En efecto, eso es lo que sucedió. Clandestinamente comenzó a compartir con su “pordiosero” gran parte de las horas libres. Lo que más le atrajo del muchacho fue percatarse de su desamparo, de la insistente soledad que parecía cernirse sobre un espíritu errante. Es decir, poseía esa impronta que a ella la volvía samaritana en exceso.

—Vamos a salir durante un tiempo —le anticipó el joven. Transcurría la primera tarde donde acordaron encontrarse en la estación de trenes del bajo Belgrano—. Pero no te entusiasmes con la idea. Mi intención no es iniciar un noviazgo con vos…

Brenda aceptó esa sequía en los modales del muchacho. Lo hizo desde un principio. Sabía que era parte de un territorio conflictivo, sembrado por las necesidades de un alma en pena. Precisamente, descubrir esto le otorgó la fuerza suficiente para urdir el plan de salvataje espiritual de su nuevo amigo.

A pesar de los reparos de doña Clara, sabía que una vez concluida la misión la alegría de su padre sería grande cuando apareciera en el templo de la mano de aquel joven, dispuesto a aceptar al Señor como su salvador. El destino de ambos resultaba claro. Dios los había unido en el camino escabroso del mundo para beneficiarlos con el proceso de redención.

—Los noviazgos trascienden las intenciones —había respondido Brenda, sonriendo—. Las personas se unen de acuerdo a designios superiores.
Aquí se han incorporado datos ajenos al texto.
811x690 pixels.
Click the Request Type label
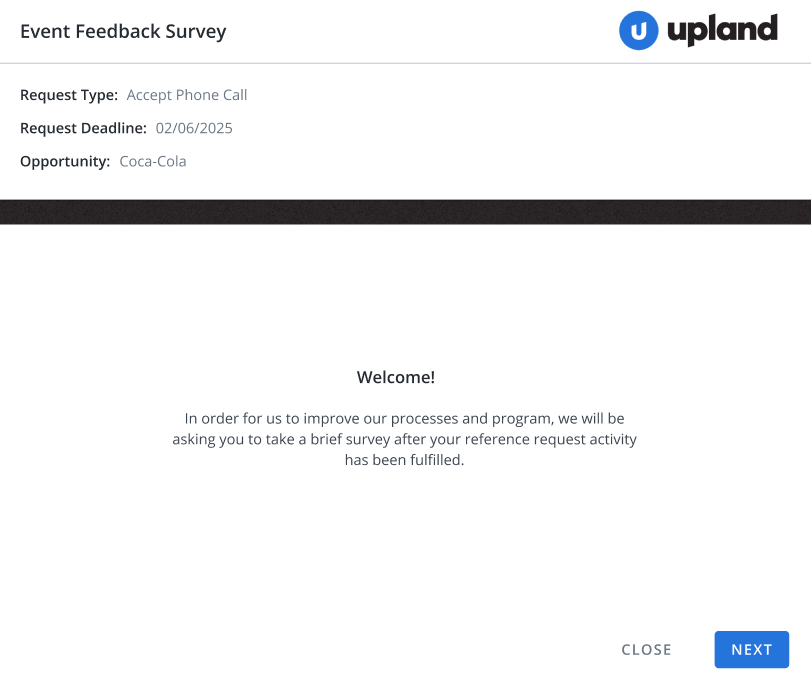(x=69, y=95)
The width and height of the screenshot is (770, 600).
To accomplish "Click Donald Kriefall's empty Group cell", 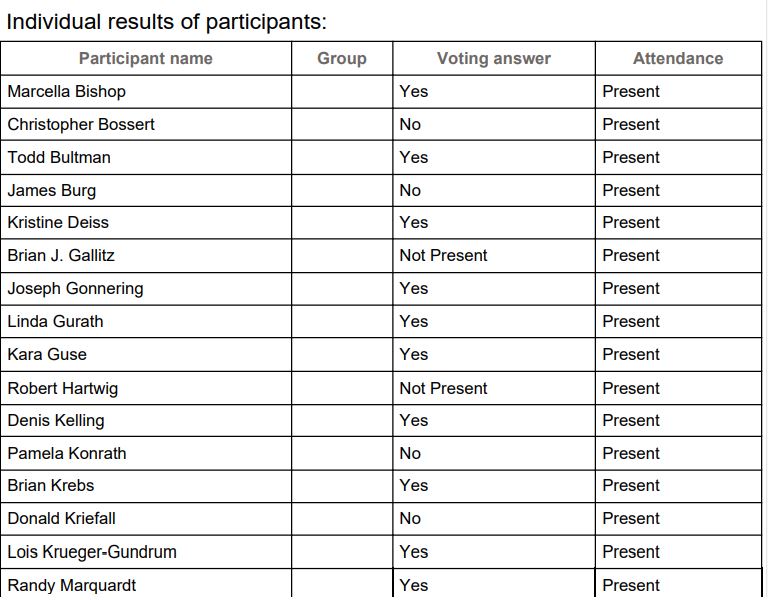I will pyautogui.click(x=342, y=518).
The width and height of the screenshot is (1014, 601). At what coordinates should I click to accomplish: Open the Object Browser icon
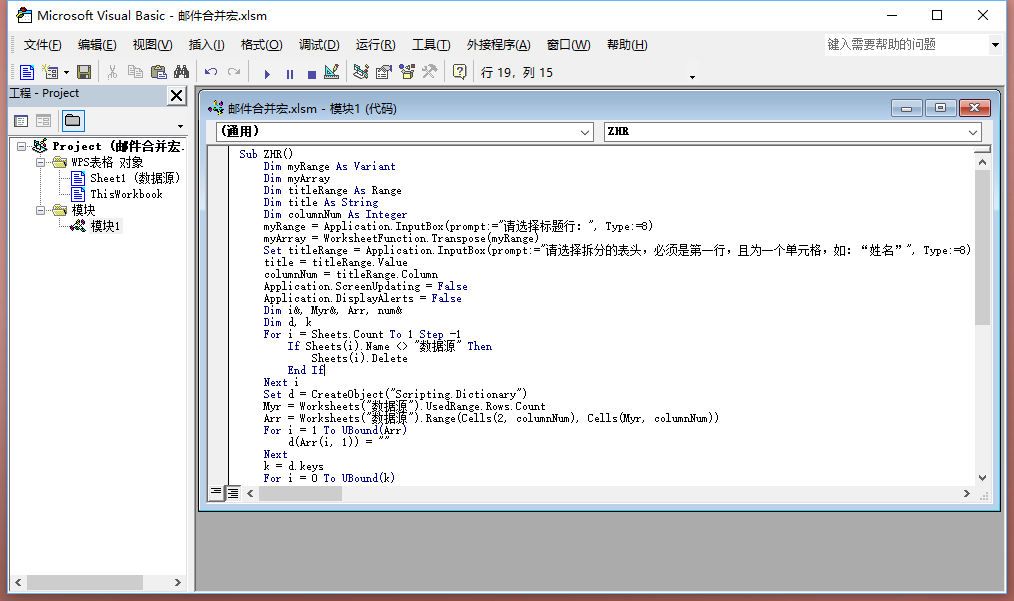pyautogui.click(x=407, y=72)
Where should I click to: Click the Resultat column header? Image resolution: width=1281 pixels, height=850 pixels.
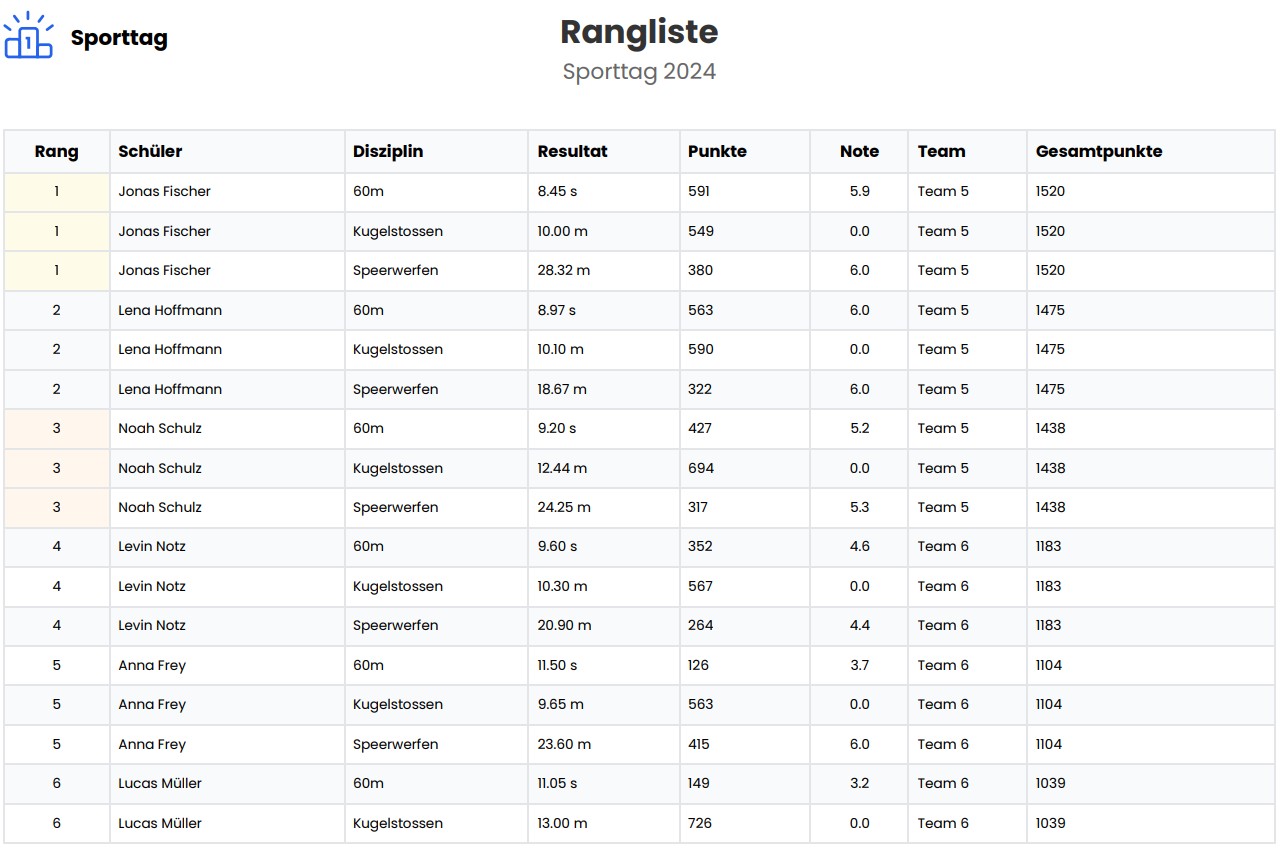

Cuando ella comenzaba a instruir la enseñanza, el joven parecía no escuchar las sentencias. Sonreía poco. Se inclinaba a disfrutar el momento intentando contrariarla con historias obscenas o comentarios sarcásticos. En cierta ocasión, cuando caminaban por una de las calles anchas y desoladas del Bajo Belgrano, encontrándose las hojas de la vieja arboleda a merced del viento y desprendidas sobre el asfalto, la tomó de los hombros intempestivamente.

Brenda había estado esperando el momento. Por las noches, luego de cumplir con las oraciones de rigor en su cuarto, imaginaba los encuentros yendo más lejos que simples caminatas por calles aletargadas. Intentaba luchar contra el despertar de sus hormonas. De pequeña le enseñaron las consecuencias del pecado en el mundo, revestido de placeres en las distintas formas usadas por el mal. Sin embargo, algo dentro de sí la obligaba a sumergirse en aquellas fantasías que los ojos de sus padres no podían controlar.

El contacto con aquellos labios no resultó del todo placentero. Era el primer beso de su vida. La impronta corporal, al sentirse abrazada por brazos firmes y el cálido aliento del otro en su boca, la hicieron sentir a merced durante algunos segundos.

—No fue tan espectacular, ¿no es cierto?

El comentario del joven se escuchó burlón. Indicaba la finalización de un momento mágico. Continuaron caminando tomados de la mano.

—A mí me pareció bien —respondió ella, ruborizándose.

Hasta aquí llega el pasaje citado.